A Case Study In Type Extension: From all_equal to all_equal_value

8 min

Welcome back to the Rust Review series, where we continue our exploration of Rust programming with insights from some of the brightest minds in the community. In this seventh instalment, we’re pleased to welcome back Dr. Ittay Weiss, a seasoned Rust developer who previously captivated our audience with his deep understanding of Rust's intricacies.

Currently shaping the future of code at Stockly in Paris, France, Dr. Weiss brings a wealth of expertise and a passion for pushing Rust to its limits. In this latest blog, he delves into the nuances of extending types from bool to Result<_,_> in the context of success versus failure checks, offering a thought-provoking analysis that underscores the complexity and elegance of Rust programming.



A while ago I was coding at work and I needed some helper function. I suspected I would find it in the itertools crate, and I was right. However, later a colleague pointed out to me that we had a helper function in our own code base, with the exact same name, and so I could have used that one. I was surprised to find the duplication, so I looked at the code. The return type of the two functions did not agree. Something was afoot.

In this case study I present this situation, engulfed in a discussion about extending types from bool to Result<_,_> in the context of success vs. failure checks. The situation presents two competing ways to extend the method all_equal, that checks if all items in an iterator are equal, to the method all_equal_value, that also returns the common value. We shall see that pushing type principles to the limit serves as a tie-breaker and announces a winner.



All items are equal

The type bool, in the context where it is used to indicate success or failure, can be seen as a Result<(), ()>, that is as a Result type where both the expected success type and the error type are the unit type (). For instance, suppose you have an iterator and you would like to check if all the items it iterates over are equal. This is a success or failure situation: success is "all items are equal (but we do not care what the common value is)" and failure is "not all items are equal (and we do not care what exactly went wrong)". The itertools crate provides you with the all_equal method that does just that:


fn all_equal(&mut self) -> bool

    where

        Self: Sized,

        Self::Item: PartialEq,

    {

        match self.next() {

            None => true,

            Some(a) => self.all(|x| a == x),

        }

    }

which simply attempts to get the first item. If there is no such item, then the iterator is empty, and so, vacuously, all its items are equal -- returning true. Otherwise, it checks that all remaining items are equal to the first one.

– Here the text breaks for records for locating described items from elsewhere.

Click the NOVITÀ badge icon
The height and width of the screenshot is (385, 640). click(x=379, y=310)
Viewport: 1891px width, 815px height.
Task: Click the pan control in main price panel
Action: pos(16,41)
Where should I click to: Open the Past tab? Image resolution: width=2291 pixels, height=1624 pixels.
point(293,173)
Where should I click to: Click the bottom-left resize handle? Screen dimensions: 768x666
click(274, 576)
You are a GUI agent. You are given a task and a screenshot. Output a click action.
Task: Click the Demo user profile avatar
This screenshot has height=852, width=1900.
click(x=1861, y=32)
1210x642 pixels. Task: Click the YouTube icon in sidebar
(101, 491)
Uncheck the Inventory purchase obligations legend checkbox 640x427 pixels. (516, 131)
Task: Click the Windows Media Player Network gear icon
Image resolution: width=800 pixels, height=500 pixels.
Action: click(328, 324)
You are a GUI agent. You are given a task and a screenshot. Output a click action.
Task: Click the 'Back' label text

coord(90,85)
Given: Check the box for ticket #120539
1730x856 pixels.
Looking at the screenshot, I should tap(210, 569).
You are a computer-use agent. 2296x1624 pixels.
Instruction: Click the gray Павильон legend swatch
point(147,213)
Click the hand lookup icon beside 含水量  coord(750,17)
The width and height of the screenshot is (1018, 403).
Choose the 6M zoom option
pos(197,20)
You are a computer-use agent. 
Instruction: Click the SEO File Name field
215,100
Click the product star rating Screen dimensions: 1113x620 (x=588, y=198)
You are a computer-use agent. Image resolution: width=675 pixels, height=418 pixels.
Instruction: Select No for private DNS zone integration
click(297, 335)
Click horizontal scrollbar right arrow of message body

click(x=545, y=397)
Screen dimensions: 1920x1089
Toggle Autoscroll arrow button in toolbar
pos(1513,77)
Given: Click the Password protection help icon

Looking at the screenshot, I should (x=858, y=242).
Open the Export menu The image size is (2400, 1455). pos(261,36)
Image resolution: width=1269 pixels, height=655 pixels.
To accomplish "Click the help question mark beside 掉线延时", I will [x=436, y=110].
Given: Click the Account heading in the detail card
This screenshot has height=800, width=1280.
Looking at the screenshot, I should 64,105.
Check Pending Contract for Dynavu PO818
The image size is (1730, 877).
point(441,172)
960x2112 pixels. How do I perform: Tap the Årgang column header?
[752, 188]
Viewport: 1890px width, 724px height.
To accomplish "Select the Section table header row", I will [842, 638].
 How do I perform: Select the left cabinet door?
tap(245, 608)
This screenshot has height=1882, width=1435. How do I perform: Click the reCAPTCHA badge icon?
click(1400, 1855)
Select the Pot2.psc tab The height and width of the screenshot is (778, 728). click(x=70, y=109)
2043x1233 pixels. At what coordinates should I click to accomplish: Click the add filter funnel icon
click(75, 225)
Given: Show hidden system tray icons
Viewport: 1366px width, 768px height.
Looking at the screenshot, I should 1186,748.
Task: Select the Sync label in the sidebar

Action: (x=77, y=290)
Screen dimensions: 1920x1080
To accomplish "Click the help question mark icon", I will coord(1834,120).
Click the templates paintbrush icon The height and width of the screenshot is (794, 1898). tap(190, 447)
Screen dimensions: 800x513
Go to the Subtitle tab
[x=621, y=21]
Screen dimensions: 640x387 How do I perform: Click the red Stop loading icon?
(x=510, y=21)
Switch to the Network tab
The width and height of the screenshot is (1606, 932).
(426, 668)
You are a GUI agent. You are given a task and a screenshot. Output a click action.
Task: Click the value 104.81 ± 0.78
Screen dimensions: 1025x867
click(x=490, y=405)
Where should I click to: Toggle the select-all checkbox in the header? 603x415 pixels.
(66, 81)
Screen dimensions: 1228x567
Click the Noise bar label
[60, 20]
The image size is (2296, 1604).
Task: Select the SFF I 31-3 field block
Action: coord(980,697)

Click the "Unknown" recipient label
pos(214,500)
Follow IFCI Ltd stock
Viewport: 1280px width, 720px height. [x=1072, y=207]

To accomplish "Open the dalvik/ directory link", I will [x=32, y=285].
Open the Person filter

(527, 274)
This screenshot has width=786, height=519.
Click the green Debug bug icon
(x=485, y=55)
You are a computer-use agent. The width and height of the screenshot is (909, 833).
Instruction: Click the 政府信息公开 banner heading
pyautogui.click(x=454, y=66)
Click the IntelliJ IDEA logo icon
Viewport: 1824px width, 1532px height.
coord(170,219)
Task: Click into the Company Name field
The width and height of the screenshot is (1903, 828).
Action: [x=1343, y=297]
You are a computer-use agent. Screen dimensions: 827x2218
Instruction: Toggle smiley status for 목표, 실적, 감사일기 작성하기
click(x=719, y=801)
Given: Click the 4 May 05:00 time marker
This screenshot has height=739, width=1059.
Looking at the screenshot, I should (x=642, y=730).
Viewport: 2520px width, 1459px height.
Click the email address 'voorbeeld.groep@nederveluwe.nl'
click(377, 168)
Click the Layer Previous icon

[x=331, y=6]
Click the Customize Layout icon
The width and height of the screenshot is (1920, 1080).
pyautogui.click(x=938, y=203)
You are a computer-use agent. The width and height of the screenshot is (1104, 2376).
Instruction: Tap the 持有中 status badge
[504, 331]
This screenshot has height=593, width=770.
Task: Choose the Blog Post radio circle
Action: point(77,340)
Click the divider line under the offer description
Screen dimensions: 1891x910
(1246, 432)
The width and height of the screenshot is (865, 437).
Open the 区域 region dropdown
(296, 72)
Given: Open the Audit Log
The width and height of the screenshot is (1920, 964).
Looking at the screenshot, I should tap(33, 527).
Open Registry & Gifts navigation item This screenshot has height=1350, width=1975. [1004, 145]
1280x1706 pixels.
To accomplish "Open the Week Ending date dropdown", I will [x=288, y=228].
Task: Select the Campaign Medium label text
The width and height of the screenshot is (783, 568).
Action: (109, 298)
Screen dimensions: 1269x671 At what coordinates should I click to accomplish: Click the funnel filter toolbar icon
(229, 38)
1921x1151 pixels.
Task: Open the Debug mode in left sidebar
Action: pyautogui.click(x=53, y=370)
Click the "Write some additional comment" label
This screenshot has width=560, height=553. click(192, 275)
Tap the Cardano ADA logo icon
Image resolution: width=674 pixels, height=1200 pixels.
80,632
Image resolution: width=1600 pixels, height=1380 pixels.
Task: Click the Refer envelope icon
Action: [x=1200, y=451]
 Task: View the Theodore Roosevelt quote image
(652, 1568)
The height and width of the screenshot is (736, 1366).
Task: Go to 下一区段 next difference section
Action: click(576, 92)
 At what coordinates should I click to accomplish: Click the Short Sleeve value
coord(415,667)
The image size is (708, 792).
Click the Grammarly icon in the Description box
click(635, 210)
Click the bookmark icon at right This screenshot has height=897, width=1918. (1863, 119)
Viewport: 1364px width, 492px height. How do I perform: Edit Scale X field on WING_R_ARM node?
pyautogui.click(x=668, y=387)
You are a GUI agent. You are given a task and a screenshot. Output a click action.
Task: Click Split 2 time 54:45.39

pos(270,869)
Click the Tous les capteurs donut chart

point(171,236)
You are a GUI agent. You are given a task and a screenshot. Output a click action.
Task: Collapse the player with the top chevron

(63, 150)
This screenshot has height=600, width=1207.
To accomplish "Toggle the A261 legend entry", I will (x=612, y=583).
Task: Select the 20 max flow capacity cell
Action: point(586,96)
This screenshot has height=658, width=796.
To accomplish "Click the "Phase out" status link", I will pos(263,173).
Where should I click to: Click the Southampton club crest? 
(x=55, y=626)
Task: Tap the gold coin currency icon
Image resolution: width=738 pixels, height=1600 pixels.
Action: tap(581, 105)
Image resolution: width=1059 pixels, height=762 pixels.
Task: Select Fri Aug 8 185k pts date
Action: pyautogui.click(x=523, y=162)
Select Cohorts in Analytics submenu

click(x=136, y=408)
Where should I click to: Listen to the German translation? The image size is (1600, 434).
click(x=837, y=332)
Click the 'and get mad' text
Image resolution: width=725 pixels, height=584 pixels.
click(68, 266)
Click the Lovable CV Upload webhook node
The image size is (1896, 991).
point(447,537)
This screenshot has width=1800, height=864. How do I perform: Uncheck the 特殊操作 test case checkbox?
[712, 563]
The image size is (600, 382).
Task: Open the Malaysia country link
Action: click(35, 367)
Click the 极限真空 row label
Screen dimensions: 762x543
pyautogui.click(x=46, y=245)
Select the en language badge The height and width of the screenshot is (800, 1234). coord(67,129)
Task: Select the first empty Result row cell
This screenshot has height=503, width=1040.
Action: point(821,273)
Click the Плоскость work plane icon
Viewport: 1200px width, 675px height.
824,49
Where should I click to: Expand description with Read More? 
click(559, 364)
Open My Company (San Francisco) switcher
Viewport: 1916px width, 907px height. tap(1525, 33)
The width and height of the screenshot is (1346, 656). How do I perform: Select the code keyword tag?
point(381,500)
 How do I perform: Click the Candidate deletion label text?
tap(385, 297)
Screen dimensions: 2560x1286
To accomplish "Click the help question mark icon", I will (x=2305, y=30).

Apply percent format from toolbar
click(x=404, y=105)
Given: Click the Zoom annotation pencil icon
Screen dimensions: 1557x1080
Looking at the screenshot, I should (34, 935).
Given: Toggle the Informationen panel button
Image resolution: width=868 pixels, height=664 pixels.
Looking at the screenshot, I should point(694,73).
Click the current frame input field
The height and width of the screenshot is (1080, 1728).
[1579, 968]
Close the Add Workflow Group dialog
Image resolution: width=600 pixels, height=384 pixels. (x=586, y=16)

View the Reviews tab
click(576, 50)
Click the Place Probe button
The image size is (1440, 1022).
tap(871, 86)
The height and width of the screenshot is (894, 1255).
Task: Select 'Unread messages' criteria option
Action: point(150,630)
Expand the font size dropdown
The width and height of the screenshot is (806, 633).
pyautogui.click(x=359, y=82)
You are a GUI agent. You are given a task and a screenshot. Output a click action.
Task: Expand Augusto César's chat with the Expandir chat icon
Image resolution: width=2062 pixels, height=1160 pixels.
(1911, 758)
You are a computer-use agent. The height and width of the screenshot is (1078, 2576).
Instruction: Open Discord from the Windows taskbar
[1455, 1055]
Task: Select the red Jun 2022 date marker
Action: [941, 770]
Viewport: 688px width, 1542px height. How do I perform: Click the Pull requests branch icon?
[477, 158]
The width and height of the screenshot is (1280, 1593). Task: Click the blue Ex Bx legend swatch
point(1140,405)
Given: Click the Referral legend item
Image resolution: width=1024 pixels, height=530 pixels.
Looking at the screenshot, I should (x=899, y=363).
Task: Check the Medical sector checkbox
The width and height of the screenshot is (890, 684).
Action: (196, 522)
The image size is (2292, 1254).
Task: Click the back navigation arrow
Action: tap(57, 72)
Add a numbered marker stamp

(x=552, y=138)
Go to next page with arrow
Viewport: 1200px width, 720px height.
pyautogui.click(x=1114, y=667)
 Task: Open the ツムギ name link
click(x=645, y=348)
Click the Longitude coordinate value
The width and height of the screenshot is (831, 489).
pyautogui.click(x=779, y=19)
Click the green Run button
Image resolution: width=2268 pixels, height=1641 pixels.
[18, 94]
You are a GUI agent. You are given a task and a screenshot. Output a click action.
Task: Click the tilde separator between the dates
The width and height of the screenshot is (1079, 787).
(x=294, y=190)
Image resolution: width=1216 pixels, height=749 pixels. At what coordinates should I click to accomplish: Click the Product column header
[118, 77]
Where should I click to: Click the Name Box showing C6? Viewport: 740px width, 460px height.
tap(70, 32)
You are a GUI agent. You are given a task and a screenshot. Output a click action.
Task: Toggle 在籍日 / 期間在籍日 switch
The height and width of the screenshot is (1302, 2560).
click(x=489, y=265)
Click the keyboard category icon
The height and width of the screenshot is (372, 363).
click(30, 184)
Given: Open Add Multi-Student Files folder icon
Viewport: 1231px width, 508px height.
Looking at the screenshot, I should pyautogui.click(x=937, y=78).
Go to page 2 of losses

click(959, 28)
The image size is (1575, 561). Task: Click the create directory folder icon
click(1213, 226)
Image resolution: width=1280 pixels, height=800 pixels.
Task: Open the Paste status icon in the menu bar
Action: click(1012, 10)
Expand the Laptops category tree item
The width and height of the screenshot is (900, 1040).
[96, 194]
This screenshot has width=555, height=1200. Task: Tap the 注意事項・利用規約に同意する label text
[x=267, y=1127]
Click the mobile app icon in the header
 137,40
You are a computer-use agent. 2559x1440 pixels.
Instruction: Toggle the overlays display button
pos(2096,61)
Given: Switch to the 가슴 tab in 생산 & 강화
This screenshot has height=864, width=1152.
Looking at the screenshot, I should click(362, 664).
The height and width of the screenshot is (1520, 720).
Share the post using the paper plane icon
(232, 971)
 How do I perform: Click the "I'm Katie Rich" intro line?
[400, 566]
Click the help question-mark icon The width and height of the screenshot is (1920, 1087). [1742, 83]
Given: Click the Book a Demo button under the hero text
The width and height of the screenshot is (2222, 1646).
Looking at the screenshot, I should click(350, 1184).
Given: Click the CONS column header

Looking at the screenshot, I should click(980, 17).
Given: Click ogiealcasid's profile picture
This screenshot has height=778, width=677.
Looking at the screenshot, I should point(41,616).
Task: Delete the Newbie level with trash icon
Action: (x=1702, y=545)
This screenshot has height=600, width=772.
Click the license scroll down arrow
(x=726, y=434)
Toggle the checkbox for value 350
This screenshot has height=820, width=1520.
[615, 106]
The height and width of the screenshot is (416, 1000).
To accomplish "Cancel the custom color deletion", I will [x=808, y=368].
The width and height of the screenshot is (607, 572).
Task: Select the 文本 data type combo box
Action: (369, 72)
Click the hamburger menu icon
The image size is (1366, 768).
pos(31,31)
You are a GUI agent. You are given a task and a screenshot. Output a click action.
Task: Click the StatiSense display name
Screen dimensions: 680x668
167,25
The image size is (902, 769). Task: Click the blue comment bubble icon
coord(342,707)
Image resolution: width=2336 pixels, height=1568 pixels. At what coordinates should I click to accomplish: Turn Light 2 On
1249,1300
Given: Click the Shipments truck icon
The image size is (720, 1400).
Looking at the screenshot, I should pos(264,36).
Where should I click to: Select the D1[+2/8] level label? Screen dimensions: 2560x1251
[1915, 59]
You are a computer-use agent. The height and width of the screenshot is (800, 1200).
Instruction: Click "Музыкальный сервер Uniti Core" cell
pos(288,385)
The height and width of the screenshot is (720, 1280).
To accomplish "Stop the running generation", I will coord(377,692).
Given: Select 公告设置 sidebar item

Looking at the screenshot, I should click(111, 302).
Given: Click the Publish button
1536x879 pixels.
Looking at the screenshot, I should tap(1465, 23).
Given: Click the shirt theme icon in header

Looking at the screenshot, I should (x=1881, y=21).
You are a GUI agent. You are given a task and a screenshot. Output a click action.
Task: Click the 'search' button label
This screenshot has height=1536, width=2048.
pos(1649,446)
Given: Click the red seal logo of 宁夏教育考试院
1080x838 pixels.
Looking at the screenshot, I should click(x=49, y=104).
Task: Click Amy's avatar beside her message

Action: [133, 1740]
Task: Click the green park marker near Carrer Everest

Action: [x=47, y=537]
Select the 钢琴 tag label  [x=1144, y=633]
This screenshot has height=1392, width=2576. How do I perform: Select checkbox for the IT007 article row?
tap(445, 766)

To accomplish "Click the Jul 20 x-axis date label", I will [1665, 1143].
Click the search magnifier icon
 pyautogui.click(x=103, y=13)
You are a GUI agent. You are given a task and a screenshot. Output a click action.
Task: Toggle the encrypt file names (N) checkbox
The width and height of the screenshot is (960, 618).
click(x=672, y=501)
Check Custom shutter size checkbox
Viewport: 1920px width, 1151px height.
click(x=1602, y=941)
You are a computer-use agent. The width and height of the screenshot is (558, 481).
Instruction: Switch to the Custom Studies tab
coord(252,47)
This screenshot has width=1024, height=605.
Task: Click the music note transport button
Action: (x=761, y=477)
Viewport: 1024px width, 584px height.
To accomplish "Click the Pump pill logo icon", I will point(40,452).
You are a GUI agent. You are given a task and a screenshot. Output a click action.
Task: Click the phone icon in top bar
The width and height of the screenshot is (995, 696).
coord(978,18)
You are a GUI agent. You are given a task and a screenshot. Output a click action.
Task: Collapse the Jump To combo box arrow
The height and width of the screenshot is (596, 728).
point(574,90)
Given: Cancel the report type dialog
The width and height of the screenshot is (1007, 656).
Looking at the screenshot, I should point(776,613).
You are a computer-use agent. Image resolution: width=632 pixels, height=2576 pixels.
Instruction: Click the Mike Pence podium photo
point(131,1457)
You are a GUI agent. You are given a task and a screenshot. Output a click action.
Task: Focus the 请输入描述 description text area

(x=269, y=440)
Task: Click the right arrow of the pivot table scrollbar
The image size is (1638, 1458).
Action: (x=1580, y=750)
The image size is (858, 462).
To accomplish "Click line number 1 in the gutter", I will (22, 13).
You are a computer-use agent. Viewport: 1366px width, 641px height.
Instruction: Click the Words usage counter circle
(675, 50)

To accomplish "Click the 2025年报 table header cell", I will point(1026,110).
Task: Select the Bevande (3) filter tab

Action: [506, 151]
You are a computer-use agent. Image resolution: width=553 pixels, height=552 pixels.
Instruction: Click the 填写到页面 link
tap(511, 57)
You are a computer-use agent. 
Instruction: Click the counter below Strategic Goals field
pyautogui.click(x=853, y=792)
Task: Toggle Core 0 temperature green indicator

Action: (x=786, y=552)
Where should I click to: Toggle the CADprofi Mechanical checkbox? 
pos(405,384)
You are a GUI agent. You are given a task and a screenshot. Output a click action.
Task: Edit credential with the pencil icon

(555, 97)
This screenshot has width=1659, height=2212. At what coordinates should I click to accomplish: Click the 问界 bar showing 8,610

Quite simple. But what if we want to provide more information than just success or failure? What if we do care about the successful outcome as well as a failure reason? Then we need to extend the return type of all_equal from bool $\cong$ Result<(), ()> to Result<T, E> for suitable types T and E. This is less simple than one might expect.



Extending bool to Result<T, E>

We must correctly choose the types T and E. Let us look at how itertools does it:


fn all_equal_value(&mut self) -> Result<Self::Item, Option<(Self::Item, Self::Item)>>

    where

        Self: Sized,

        Self::Item: PartialEq,

    {

        let first = self.next().ok_or(None)?;

        let other = self.find(|x| x != &first);

        if let Some(other) = other {

            Err(Some((first, other)))

        } else {

            Ok(first)

        }

    }

The return type is Result<Self::Item, Option<(Self::Item, Self::Item)>>. This seems to make sense: if all items are equal, then we expect to be able to return the common item; if not all items are equal, then we expect to be able to present a pair of different items.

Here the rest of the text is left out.